Humility – to accept that you won’t have all the answers right at the beginning. Without humility there’s no way you can learn what you need to know because you won’t even try. And without humility you can’t abandon what you were doing when it’s clear it doesn’t work, because that means accepting that you were wrong.

Wisdom – To know that you don’t know (a lot) yet. It takes a little intelligence to recognize what doesn’t work, and probably a lot more intelligence to understand why it doesn’t work. Only when that’s done can you move towards figuring out what can work.

Summing Up

Understanding Premature Optimization means you don’t try to solve everything right up to the end.

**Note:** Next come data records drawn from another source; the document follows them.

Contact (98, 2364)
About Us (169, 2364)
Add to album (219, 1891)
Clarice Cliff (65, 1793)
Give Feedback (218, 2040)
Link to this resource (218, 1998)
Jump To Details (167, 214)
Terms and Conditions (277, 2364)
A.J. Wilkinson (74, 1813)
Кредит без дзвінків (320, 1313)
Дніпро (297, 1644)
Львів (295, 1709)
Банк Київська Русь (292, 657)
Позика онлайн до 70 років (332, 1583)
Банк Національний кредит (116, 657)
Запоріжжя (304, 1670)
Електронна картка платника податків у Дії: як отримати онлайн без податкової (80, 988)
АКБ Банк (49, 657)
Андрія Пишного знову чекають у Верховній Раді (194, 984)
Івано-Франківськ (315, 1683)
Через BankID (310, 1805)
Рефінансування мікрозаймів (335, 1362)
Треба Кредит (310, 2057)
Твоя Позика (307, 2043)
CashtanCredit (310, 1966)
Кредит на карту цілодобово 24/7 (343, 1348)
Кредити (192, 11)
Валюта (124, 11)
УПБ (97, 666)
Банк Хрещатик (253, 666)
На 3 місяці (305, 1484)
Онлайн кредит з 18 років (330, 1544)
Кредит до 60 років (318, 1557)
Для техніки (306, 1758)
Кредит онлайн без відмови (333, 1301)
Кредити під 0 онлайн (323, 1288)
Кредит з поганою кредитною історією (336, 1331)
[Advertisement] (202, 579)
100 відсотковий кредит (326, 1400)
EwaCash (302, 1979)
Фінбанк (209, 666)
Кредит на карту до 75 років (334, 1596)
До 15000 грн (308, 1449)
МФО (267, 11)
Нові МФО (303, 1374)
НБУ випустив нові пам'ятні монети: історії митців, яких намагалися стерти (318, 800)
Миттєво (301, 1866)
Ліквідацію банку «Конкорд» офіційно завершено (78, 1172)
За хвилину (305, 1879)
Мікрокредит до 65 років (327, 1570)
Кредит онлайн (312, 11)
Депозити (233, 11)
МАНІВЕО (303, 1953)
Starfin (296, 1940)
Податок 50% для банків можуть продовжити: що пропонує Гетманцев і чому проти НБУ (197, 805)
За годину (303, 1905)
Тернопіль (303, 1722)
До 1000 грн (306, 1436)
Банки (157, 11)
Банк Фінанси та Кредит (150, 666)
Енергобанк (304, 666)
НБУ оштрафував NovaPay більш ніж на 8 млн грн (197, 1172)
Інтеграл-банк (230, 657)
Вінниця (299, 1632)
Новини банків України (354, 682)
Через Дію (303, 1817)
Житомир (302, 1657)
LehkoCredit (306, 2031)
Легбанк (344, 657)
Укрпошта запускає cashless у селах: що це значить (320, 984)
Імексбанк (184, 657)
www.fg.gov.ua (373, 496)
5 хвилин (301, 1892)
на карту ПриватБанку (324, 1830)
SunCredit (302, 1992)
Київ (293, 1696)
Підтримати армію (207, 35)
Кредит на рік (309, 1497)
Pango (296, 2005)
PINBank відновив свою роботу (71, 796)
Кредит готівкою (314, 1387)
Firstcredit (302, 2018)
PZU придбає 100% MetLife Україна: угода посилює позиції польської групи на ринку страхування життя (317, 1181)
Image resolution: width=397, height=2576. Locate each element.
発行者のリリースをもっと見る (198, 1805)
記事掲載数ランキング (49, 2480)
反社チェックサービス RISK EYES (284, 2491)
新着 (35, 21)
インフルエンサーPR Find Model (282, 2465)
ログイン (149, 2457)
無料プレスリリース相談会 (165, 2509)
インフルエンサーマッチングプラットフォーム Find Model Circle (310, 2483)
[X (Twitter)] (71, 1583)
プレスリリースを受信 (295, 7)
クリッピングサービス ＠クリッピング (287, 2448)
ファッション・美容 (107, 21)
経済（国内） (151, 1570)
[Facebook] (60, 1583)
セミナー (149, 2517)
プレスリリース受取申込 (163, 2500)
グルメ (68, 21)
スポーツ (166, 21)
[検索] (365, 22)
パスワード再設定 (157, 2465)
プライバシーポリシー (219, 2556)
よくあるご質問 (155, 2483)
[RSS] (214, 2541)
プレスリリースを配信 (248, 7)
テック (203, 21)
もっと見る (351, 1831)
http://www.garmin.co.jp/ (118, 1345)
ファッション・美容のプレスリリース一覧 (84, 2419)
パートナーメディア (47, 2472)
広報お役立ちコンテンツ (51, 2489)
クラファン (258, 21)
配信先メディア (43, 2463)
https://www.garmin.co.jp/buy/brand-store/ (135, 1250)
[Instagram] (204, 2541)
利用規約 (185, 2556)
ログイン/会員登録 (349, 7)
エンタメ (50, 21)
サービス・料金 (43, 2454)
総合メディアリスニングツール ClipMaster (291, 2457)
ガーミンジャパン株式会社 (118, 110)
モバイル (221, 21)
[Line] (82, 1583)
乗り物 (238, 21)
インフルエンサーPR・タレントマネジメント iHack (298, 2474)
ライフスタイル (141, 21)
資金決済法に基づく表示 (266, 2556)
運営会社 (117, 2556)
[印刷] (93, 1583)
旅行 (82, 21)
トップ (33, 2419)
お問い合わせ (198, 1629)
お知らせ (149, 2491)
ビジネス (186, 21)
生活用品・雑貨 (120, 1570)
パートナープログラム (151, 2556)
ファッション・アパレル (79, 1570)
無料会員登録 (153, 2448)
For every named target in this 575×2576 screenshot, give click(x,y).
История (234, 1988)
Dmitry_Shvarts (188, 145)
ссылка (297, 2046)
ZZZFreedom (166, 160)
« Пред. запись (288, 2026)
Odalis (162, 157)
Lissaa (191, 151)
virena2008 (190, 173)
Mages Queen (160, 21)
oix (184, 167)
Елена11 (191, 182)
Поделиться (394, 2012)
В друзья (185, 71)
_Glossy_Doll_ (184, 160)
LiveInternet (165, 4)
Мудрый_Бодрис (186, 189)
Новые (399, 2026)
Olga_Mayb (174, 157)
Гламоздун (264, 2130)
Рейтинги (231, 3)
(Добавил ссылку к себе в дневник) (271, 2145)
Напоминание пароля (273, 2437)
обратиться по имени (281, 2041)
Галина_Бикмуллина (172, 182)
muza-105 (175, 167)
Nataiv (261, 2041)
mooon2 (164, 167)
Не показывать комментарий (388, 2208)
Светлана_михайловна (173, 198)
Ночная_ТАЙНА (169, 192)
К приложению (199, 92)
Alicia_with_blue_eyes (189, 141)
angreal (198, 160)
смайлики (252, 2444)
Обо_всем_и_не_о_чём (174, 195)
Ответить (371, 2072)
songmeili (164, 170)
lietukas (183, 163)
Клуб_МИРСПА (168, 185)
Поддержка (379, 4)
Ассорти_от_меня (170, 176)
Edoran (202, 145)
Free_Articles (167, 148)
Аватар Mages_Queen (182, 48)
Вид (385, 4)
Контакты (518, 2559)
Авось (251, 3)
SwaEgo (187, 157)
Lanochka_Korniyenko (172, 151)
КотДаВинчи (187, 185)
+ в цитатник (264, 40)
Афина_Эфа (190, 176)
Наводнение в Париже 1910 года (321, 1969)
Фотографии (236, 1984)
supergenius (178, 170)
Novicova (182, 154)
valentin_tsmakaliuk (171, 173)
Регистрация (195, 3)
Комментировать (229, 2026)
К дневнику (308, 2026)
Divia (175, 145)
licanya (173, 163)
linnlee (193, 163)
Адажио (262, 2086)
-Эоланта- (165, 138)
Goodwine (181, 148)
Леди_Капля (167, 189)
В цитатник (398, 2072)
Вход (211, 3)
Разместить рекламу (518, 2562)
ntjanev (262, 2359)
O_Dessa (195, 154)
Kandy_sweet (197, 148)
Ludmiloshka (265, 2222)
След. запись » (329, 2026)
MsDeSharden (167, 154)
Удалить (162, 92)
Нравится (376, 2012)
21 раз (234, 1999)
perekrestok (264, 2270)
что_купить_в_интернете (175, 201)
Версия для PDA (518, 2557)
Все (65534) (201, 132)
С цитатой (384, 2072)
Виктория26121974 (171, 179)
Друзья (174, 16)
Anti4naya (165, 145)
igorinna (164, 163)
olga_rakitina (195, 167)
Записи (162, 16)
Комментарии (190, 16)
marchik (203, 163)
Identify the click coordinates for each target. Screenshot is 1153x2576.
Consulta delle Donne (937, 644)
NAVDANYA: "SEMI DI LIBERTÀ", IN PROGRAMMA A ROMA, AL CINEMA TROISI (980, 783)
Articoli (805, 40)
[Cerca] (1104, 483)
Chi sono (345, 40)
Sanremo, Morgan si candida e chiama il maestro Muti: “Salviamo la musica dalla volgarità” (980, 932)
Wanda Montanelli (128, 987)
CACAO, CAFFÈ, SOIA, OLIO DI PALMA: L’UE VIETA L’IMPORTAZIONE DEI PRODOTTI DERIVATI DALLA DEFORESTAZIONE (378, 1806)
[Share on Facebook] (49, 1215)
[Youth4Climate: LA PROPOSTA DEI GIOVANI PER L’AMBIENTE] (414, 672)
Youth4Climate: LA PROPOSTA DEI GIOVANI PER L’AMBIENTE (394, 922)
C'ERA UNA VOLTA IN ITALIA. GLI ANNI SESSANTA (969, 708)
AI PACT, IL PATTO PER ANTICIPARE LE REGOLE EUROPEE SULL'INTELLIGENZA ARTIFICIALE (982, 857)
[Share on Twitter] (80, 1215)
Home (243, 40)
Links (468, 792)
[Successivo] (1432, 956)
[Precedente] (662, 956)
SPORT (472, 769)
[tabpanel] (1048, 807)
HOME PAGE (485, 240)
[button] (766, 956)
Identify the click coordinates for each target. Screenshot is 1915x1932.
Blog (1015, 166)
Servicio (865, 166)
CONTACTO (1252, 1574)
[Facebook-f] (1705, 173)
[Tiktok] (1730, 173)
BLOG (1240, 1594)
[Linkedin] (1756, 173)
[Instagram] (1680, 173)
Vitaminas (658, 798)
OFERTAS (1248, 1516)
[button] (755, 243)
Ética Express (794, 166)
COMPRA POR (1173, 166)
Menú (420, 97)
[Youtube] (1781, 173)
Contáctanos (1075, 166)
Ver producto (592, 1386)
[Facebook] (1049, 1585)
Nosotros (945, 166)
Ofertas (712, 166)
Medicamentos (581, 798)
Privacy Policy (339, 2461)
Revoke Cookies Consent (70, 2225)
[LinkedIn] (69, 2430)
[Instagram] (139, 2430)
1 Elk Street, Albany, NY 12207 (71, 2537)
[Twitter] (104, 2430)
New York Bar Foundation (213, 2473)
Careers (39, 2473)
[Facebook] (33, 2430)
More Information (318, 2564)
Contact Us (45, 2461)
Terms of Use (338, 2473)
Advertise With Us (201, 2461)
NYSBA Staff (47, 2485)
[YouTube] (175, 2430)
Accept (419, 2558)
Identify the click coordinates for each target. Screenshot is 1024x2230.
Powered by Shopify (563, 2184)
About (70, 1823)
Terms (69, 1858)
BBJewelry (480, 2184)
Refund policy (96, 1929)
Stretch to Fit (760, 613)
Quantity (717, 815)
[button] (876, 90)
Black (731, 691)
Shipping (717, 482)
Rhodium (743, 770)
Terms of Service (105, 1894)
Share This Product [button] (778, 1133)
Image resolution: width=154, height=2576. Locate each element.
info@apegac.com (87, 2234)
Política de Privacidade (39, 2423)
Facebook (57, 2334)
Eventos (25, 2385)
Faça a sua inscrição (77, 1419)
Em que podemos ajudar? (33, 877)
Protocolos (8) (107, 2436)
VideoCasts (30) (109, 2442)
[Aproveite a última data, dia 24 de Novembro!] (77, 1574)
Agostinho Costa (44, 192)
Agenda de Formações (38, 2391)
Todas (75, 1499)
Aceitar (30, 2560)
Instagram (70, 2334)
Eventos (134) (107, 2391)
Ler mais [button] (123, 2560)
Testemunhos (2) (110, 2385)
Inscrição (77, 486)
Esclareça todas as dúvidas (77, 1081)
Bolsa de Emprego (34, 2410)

If it’s like running a 1000 metre race, then solving the first 100m and having a slightly vague idea about the next 100, an even more vague one about the next 100, and so on, should probably be good enough.

Maybe this doesn’t apply to thing like space launches or setting up nuclear reactors – but these are different situations, I think.

Why are they different? Firstly, the cost of failure is so high that you don’t mind redundancy, spending lots of extra time and money to reduce the chance of failure even slightly. The higher the cost of failure, the more you’d plan in advance to mitigate it.

Secondly – they’re slightly more predictable environments. It’s possible, though not easy, to model the trajectory of a spacecraft or the threats to a nuclear plant to a large extent of accuracy. But you can’t predict customer preferences or new entrants in a market with the same accuracy, because unexpected events that can’t be modeled happen more frequently.

So what it means is – do your planning thoroughly but don’t expect to be finished with it.

Don’t delay execution because the “strategy” isn’t 100 percent ready yet.

It could be 20 or 30 or 50 or whatever you’re comfortable with and what fits your time constraints. The rest is impossible to plan as of now – the path only becomes visible as you move ahead.